Description of problem: During an OSP 13 deploy, the docker-puppet step is failing with: puppetlabs.facter - unhandled exception: boost::filesystem::remove: Read-only file system: "/opt/puppetlabs/facter/cache/cached_facts/kernel" That path is mounted inside the container by docker-puppet.py like this: --volume /var/lib/container-puppet/puppetlabs/:/opt/puppetlabs/:ro It is explicitly read-only. We could fix that error by mounting a tmpfs filesystem on /opt/puppetlabs/facter: i.e., by modifying docker-puppet.py so that the final command line looks like: --volume /var/lib/container-puppet/puppetlabs/:/opt/puppetlabs/:ro --tmpfs /opt/puppetlabs/facter But it seems like if that were the problem everyone would be hitting it, so I assume that something else is going on. Version-Release number of selected component (if applicable): On the undercloud: openstack-tripleo-heat-templates-8.4.1-16.el7ost.noarch We are currently hitting this with tag 13.0-96 of the openstack-keystone image, which has: puppet-4.8.2-3.el7ost.noarch facter-3.9.3-7.el7ost.x86_64
Kevin, I guess I wasn't clear in the description. This is an error coming from puppet running *inside the container* on an *overcloud* node. The read-only status is due entirely to the :ro flag on the --volume mount. The local filesystem is not read-only and is not out of space. [root@neu-15-39-control1 container-puppet]# cd /var/lib/container-puppet/puppetlabs/ [root@neu-15-39-control1 puppetlabs]# df -h . Filesystem Size Used Avail Use% Mounted on /dev/sda2 558G 85G 473G 16% / [root@neu-15-39-control1 puppetlabs]# touch a_test_file [root@neu-15-39-control1 puppetlabs]# rm a_test_file rm: remove regular empty file ‘a_test_file’? y [root@neu-15-39-control1 puppetlabs]#
Thanks for clarifying where the issue is happening. Does "/var/lib/container-puppet/puppetlabs/facter/cache/cached_facts/kernel" exist on the host? In inspecting one of my local environments I see the following. [tripleo-admin@overcloud-controller-0 ~]$ find /var/lib/container-puppet/puppetlabs/facter/ /var/lib/container-puppet/puppetlabs/facter/ /var/lib/container-puppet/puppetlabs/facter/cache /var/lib/container-puppet/puppetlabs/facter/cache/cached_facts /var/lib/container-puppet/puppetlabs/facter/cache/cached_facts/kernel /var/lib/container-puppet/puppetlabs/facter/cache/cached_facts/memory /var/lib/container-puppet/puppetlabs/facter/cache/cached_facts/networking /var/lib/container-puppet/puppetlabs/facter/cache/cached_facts/operating system /var/lib/container-puppet/puppetlabs/facter/cache/cached_facts/processor [tripleo-admin@overcloud-controller-0 ~]$ cat /var/lib/container-puppet/puppetlabs/facter/cache/cached_facts/kernel { "kernel": "Linux", "kernelversion": "3.10.0", "kernelrelease": "3.10.0-1062.12.1.el7.x86_64", "kernelmajversion": "3.10" } Can you confirm that you have something similar?

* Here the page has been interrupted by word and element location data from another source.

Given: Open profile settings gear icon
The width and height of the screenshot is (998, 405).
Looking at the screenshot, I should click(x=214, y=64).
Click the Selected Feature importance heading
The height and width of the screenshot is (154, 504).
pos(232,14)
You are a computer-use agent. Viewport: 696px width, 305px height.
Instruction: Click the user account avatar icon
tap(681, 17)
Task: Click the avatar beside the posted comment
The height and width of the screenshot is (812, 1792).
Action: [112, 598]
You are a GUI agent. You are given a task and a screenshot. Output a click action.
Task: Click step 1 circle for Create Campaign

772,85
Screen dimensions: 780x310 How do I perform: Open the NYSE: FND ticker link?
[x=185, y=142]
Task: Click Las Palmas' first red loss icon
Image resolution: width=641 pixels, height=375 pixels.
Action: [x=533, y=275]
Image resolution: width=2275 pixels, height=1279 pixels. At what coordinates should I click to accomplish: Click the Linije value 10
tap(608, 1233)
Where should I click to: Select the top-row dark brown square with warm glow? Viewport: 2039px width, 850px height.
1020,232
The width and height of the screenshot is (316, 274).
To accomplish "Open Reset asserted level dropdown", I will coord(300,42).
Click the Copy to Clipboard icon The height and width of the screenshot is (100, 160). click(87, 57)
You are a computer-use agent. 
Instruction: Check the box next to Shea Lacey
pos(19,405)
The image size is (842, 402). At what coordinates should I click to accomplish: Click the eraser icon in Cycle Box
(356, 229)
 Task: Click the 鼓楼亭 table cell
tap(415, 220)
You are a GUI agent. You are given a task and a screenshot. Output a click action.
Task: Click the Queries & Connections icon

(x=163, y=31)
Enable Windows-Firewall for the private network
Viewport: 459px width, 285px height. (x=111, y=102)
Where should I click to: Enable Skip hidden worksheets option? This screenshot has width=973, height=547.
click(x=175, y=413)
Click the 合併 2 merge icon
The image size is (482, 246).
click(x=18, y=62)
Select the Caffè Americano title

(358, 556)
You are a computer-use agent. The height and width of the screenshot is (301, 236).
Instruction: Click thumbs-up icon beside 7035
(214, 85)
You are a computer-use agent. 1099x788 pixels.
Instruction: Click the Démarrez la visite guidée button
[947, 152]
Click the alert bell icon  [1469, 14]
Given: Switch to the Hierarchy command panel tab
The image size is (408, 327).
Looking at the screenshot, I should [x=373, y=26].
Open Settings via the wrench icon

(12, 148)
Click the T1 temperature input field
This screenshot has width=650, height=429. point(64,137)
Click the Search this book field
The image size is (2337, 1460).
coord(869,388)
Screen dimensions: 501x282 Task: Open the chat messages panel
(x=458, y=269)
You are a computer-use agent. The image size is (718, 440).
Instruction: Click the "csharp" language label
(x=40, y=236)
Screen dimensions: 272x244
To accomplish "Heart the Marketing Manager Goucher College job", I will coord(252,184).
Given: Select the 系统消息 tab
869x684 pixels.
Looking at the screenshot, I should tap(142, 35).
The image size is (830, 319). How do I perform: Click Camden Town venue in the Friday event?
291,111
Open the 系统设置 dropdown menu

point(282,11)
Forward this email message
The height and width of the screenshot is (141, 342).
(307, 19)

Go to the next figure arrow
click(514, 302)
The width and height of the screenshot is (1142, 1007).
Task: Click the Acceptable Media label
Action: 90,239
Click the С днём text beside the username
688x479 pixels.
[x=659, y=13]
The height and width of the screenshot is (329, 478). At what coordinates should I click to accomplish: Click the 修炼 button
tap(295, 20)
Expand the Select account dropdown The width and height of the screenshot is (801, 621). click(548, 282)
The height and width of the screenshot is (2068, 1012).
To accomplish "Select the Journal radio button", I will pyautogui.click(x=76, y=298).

Our configuration looks pretty much identical: [root@neu-15-39-control1 ~]# find /var/lib/container-puppet/puppetlabs/ -type f /var/lib/container-puppet/puppetlabs/facter.conf /var/lib/container-puppet/puppetlabs/facter/cache/cached_facts/kernel /var/lib/container-puppet/puppetlabs/facter/cache/cached_facts/memory /var/lib/container-puppet/puppetlabs/facter/cache/cached_facts/networking /var/lib/container-puppet/puppetlabs/facter/cache/cached_facts/operating system /var/lib/container-puppet/puppetlabs/facter/cache/cached_facts/processor Michele has pointed at a bug that may be related, and has suggested the following workaround: rm /opt/puppetlabs/facter/cache/ -rf rm -fr /var/lib/container-puppet/puppetlabs/ mkdir /var/lib/container-puppet/puppetlabs/ cat > /var/lib/container-puppet/puppetlabs/facter.conf <<EOF facts : { ttls: [ { "kernel" : 8 hour }, { "memory" : 8 hour }, { "networking" : 8 hour }, { "operating system" : 8 hour }, { "processor" : 8 hour }, ] } EOF facter --config /var/lib/container-puppet/puppetlabs/facter.conf cp -rdp /opt/puppetlabs/ /var/lib/container-puppet/ The workaround seems to resolve the problem. I think the issue is that when docker-puppet runs, the facter cache is stale, so facter inside the container attempts to update the cache and fails because of the read-only filesystem. Following the procedure that michele suggested refreshes the cache so that facter in the container won't attempt to update it. It's not clear to me that either of Alix's patches ([1], [2]) actually address this problem. It seems that the solution would be either to (a) ensure that we refresh the facter cache immediately before running docker-puppet, or (b) just let the cache directory be writable inside the container. I hear that Alex is on PTO right now, but hopefully he can weigh in when he returns. Michele's workaround seems fine for now. [1]: https://review.opendev.org/#/c/695769/ [2]: https://review.opendev.org/#/c/695758/
Will need the current failures list. I'm not sure what's going on here. docker-puppet.py executions shouldn't generate any new cache facts because that's handled prior to the docker-puppet exeuction. If you're running things by hand and not pre-caching the facts prior to running docker-puppet.py you'll get this kind of error. I've also seen where the pre-cache fails (because of bad facter versions on the host) that result in a similar error because the cache is empty.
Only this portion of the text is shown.